TEXT TO READ:
The Sex and Entertainment Expo, which opened Wednesday in a 27,500-square-metre mall in Mexico City and will run through Monday, is the fifth annual event of its kind. The 2007 edition brought in more than 1.4 million dollars in earnings, with 105,000 visitors, and this year the expo is expected to draw 110,000 people and earn 1.8 million dollars.
The expo is the largest of its kind in Latin America and one of the largest in the world. When the first edition drew 80,000 visitors in 2004, it prompted howls of outrage from the Catholic Church and conservative groups.
But today, the scandal has died down.
The expo’s success has to do with "the end of the silence surrounding sexual issues, which is a healthy process seen in Mexico in recent years," sexologist Eusebio Rubio, president since 2005 of the World Association for Sexual Health (WAS), told IPS.
Each year, the Mexican event attracts more and more businesses. In 2004, 80 companies set up stands in a total area of 4,500 square metres; today 300 firms are taking part in an area six times that size.
During the expo, women and men can audition for porn flicks. The finalists will produce a film in just eight hours, to be shown on the expo’s web site.
"From anonymity to fame in just one day," proclaims Alberto Kibrit, the young businessman and porn industry promoter who created the expo.
According to unofficial estimates, the porn industry in Mexico takes in around one billion dollars a year, despite a thriving pirate video industry.
The president of WAS said "it is scientifically proven that pornography and the commercialisation of sex do not cause damages. Exposure to pornography or the sex market won't hurt you.
"There are people who are compulsive consumers of pornography, but the problem in these cases is not the pornography itself, but internal problems within these individuals, which drives them to obsessively seek out such images," said Rubio.
The local and foreign businesses taking part in the fair offer a wide range of products like sex toys, lingerie, films and magazines. In addition, porn actors and actresses, mainly from the United States, put on different kinds of shows.
There are also special areas this year for women and gays, who in previous years had asked for spaces where they could avoid harassment or homophobia.
The expo includes corridors where scantily clothed men and women pretending to be animals are exhibited in cages.
There is also a contest in which competing teams have to overcome a series of sexually-themed challenges.
But live sex acts and anything to do with bestiality or sex with minors are banned at the event.
Kibrit said the market for porn in Mexico, especially sex toys and films downloaded from the Internet, is growing.
Until the early 1990s, just about everything related to pornography was officially prohibited in Mexico. Nevertheless, a black market functioned with a certain amount of tolerance from the authorities.
But the opening up of the Mexican market and the declining strength of the Institutional Revolutionary Party (PRI), which was voted out of office in 2000 after seven decades in power, led to the loosening of restrictions and the creation of specific regulations.
The global porn industry is estimated to generate earnings of around 57 billion dollars a year.
An estimated 30 million people log on to porn web pages, which number at least 260 million, according to the Internet filtering firm, N2H2.

ACTIONS TO TAKE:
- 1) In the article on the Mexico City expo, how many companies set up stands at the 2004 edition?
- 2) In the rows, take the lines starting at the one containing "This screenshot has width=525, height=466." and ending at the one containing "Action: tap(209, 25)", and give them as a JSON list of strings, one string per line. Leave out blank lines and the pictures.

GIVEN RECORDS:

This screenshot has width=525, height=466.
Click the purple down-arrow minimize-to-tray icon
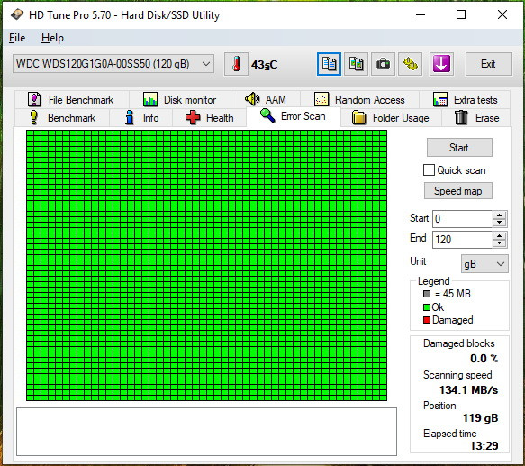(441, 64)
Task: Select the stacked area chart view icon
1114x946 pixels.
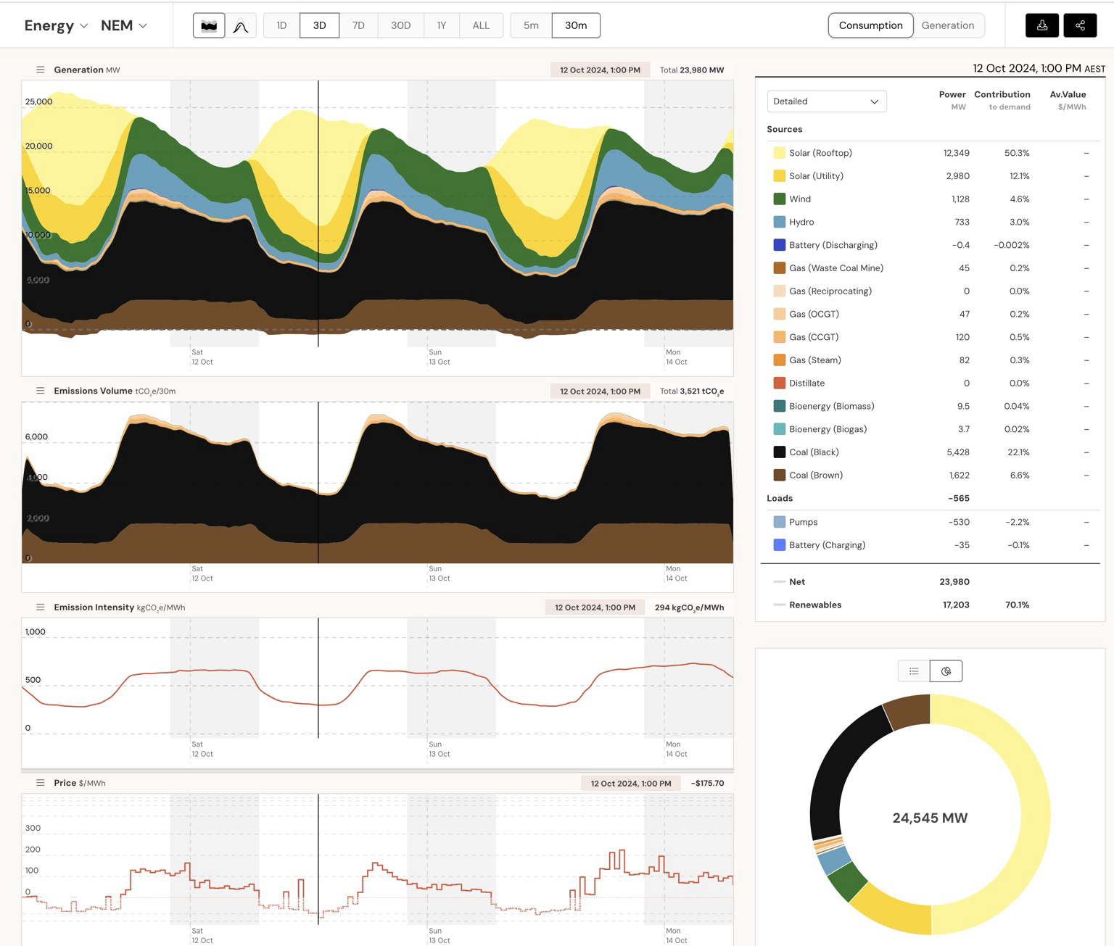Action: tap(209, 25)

---

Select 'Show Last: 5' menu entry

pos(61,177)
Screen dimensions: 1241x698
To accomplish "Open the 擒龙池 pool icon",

ANSWERS PROVIDED:
- 1) 80 companies

- 2)
[
  "This screenshot has width=525, height=466.",
  "Click the purple down-arrow minimize-to-tray icon",
  "(441, 64)",
  "Task: Select the stacked area chart view icon",
  "1114x946 pixels.",
  "Action: tap(209, 25)"
]